The piano is moved into the living room to accompany the songs. Catherine, though too ill to participate, is persuaded to come downstairs to watch. Installed in a chair with blankets around her, she readies herself to be entertained.
They begin with Russian folk songs. Coco joins in as best she can, humming along once she gets the melody. Then the children sing some songs in French that Coco taught them earlier in the day. They are joined by Joseph and Marie's daughter, the fourteen-year-old Suzanne. She helps lead the singing, filling in the lyrics when the children are uncertain. Igor strikes up jauntily on the piano. Then, together with Coco and Suzanne, the children start to dance.
The music hits the walls and bounces back. Coco pushes her hair up with both hands. Then, while the children dance with one another, she peels off, describing a wider circle around them. She responds to the accents of the music, feeling them chime with her insides. The high notes seem to express a sharp passion. The low notes set off a deeper sympathy. It's as if a dialogue is being articulated between his music and her movements. In the lightning that irradiates the room, for a moment she looks goatish.
Catherine registers with increasing alarm the intimacy that has grown between Coco and her husband. It is obvious they share an unspoken rapport. Shocked that this has happened so fast, she feels hurt and excluded. The two women have hardened against each other since their encounter the other day. She wishes now she had not been inveigled down. She feels the music and the thunder combine to drum inside her skull.
One of the dances ends. The children rush to their mother, expecting encouragement. Instead, she tuts and turns her head. But, as she does so, the children leave her side again. They run to Coco, who beckons them back onto the floor.
At the children's insistence, the music begins to quicken. Suzanne and Ludmilla whirl ever more swiftly around the room. Seen from above, they form a wobbly revolving wheel. Coco holds herself very straight, maintaining an erect posture—the result of years of ballet lessons from her friend Caryathis. Her figure is given an eerie symmetry in the long French windows at the end of the room.

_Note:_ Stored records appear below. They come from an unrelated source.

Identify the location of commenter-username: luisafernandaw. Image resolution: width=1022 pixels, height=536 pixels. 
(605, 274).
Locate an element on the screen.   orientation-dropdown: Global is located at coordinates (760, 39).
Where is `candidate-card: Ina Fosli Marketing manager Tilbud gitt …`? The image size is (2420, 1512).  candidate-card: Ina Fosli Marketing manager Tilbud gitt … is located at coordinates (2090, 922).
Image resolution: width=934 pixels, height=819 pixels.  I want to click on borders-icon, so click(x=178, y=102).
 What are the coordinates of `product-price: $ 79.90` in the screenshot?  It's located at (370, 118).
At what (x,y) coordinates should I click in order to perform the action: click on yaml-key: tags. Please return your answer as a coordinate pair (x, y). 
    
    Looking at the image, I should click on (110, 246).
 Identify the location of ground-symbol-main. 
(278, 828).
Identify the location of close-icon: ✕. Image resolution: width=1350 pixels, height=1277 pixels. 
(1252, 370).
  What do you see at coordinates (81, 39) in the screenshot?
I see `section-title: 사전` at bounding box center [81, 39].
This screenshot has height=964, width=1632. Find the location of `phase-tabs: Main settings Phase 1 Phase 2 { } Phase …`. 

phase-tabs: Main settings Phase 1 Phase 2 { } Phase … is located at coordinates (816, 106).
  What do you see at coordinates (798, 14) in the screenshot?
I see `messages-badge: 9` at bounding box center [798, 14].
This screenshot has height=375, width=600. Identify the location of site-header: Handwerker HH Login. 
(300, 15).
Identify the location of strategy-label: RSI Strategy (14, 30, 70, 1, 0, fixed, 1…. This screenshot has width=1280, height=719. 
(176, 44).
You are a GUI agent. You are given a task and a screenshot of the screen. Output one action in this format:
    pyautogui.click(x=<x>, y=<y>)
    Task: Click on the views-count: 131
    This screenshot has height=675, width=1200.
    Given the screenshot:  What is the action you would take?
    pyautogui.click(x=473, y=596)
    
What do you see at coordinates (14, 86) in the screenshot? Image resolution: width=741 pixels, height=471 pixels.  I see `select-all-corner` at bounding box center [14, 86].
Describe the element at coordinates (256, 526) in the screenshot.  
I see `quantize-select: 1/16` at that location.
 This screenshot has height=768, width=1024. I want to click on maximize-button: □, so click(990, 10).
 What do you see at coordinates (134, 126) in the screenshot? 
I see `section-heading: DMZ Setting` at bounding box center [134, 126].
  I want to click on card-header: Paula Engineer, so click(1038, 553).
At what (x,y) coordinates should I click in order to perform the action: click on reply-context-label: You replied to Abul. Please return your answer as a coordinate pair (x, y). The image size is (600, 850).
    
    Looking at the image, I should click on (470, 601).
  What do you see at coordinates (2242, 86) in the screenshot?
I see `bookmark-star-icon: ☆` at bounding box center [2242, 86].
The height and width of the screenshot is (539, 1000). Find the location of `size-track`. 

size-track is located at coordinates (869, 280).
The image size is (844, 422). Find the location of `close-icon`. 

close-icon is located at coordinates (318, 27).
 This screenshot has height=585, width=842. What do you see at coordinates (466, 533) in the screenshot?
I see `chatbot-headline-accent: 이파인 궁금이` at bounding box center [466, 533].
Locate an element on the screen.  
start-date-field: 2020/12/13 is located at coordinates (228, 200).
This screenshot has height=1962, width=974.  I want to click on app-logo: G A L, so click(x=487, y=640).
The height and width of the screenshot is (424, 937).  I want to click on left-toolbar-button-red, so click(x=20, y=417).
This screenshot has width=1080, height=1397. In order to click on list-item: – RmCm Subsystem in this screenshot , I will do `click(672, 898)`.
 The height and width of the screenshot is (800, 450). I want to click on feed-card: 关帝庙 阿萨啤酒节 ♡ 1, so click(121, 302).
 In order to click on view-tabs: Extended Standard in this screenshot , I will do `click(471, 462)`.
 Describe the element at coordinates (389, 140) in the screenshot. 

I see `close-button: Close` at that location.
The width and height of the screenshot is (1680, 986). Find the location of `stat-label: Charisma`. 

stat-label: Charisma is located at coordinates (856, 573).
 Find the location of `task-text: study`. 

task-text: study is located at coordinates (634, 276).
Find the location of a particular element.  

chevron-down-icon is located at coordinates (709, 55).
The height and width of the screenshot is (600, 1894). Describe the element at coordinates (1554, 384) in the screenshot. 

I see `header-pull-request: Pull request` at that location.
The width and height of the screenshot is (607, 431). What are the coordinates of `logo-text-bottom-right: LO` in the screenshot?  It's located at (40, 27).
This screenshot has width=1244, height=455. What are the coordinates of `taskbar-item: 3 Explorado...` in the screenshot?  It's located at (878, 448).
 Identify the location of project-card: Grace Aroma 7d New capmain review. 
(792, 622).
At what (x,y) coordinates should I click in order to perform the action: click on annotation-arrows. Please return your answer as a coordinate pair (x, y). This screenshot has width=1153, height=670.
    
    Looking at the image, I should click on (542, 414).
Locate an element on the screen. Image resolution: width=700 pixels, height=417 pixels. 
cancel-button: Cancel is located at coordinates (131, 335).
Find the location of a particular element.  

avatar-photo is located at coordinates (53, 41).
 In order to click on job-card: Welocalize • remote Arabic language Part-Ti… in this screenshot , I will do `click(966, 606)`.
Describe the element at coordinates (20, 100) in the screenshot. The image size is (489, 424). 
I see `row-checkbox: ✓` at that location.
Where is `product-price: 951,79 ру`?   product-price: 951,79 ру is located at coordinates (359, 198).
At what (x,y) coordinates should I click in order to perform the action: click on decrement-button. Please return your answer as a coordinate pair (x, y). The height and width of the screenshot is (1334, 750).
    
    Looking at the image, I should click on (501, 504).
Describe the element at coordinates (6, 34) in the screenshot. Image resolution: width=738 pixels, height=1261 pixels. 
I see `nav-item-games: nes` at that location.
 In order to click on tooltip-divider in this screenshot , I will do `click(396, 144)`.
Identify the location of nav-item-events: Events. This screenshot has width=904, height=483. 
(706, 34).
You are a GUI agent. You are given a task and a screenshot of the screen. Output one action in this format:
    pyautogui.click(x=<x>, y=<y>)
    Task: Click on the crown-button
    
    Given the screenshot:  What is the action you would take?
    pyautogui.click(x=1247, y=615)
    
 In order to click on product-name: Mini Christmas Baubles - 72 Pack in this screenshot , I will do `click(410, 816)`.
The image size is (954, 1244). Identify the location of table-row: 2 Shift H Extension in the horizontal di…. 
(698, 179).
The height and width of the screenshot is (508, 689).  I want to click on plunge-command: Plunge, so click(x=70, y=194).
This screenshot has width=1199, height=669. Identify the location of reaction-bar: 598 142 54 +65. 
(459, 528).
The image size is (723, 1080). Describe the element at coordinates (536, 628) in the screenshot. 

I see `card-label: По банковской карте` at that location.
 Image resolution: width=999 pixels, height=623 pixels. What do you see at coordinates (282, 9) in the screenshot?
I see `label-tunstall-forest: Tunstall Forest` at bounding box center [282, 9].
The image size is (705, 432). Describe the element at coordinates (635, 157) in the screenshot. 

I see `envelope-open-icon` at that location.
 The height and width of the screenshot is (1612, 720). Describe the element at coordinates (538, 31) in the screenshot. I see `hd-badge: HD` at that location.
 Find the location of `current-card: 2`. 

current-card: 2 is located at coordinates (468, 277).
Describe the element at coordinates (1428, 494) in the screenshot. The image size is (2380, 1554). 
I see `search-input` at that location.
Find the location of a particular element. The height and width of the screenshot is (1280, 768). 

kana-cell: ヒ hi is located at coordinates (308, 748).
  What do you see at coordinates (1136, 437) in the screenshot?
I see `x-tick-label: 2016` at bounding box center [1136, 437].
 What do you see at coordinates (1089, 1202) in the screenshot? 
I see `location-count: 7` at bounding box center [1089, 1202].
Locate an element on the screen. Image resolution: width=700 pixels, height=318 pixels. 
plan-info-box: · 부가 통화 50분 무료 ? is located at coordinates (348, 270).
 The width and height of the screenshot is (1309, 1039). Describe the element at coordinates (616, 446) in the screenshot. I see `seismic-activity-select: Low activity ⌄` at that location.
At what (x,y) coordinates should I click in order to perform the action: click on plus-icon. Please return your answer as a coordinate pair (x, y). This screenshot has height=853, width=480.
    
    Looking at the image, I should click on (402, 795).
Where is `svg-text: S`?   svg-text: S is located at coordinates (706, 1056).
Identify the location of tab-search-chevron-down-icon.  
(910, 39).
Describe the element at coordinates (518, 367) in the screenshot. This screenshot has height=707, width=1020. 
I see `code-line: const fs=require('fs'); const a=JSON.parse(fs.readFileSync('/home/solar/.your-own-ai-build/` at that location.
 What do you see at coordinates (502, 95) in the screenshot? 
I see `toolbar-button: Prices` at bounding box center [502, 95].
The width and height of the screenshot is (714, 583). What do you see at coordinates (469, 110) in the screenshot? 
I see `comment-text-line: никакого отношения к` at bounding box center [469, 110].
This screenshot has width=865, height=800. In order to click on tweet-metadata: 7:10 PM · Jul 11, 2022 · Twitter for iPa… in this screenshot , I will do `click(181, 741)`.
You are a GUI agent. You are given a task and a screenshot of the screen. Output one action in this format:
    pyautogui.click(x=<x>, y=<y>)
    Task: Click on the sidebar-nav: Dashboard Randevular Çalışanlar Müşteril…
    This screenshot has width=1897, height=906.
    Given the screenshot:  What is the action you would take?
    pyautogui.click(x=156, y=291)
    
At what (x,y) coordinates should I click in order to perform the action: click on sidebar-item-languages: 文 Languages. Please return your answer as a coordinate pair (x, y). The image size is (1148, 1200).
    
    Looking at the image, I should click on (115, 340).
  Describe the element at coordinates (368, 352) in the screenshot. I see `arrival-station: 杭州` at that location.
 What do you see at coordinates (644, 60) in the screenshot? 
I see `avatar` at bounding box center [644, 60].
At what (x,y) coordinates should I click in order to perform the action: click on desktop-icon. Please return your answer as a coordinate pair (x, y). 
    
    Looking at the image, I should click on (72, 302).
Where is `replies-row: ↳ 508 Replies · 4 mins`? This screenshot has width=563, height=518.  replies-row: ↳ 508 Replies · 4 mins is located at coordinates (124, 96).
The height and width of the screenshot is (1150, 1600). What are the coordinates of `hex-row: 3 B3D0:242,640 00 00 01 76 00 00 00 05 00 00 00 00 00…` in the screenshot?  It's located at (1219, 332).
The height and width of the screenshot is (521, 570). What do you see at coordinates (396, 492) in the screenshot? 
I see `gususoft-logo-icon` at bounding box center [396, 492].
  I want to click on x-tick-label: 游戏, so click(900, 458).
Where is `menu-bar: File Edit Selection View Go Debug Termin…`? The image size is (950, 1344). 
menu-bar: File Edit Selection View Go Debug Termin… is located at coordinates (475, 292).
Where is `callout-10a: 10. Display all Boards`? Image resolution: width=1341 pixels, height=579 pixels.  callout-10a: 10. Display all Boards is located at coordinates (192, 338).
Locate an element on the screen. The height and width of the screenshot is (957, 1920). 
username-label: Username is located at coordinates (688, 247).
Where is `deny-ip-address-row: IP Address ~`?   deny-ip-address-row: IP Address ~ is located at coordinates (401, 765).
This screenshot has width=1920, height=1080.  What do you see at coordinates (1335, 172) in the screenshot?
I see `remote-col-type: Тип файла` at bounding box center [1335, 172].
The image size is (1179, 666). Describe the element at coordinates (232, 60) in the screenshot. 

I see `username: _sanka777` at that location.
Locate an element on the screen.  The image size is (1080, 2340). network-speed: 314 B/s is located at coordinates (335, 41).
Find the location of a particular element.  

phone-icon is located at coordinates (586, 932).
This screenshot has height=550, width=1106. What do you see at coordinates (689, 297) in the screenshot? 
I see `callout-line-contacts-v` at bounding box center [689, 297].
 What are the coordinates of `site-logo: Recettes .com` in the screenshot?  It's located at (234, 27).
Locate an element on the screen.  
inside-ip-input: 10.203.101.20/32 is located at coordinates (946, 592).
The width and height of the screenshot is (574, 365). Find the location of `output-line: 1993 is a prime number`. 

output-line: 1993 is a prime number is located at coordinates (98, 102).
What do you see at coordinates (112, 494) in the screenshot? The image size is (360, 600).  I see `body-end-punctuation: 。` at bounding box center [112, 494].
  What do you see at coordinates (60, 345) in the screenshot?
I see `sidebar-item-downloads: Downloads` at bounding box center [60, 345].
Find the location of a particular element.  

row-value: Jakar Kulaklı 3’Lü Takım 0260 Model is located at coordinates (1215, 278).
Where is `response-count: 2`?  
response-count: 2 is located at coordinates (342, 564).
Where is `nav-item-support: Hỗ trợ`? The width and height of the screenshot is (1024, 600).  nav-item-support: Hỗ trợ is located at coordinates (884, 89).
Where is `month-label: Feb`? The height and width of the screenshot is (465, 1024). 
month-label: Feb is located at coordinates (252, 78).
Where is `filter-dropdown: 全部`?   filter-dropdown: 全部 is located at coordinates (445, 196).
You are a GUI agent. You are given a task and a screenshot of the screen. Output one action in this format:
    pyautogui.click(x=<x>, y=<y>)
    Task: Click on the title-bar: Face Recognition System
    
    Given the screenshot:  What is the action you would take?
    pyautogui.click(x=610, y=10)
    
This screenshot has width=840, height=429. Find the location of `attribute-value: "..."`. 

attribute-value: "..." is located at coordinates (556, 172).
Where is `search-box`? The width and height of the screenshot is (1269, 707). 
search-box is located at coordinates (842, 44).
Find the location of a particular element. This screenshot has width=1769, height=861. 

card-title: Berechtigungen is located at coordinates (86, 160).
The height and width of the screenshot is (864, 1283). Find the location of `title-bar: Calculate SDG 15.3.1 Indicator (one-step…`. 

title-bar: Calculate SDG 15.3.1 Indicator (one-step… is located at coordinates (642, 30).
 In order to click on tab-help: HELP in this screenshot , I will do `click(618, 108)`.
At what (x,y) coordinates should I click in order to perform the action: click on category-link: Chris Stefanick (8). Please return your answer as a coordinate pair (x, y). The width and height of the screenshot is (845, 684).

The chords build; the music bubbles up. Lightning flashes thrillingly in glittering ribbons, shocking the trees into relief. Shapeless rumbles of thunder follow. Torn pieces of sky hurry overhead. Igor begins to play louder and more urgently. Coco feels an ache in her neck. And there's the sensation in her head of something spilling over. The feeling takes seed and widens within her circle by circle until the chairs, tables, lamps, and piano begin to blur together in a vertiginous wheel. The ceiling spins around. The chandelier at its center flakes light. Rising in redoubled fortes, the music and the dance accelerate until Coco collapses in a climax of calculated abandon, and Igor jumps from the piano to catch her in his arms.
Catherine can scarcely believe her eyes. A flush of anger spreads across her face. Her mouth twitches nervously. This is too much.
Igor looks bewildered. Coco still plays faint. Coming in with some tea, Marie is shocked by the scene that now confronts her. An impulse of sympathy toward Catherine contends with another that prompts her to check that Coco is all right. These feelings war within her. Before she can decide, she is summoned to bring a washcloth and some water.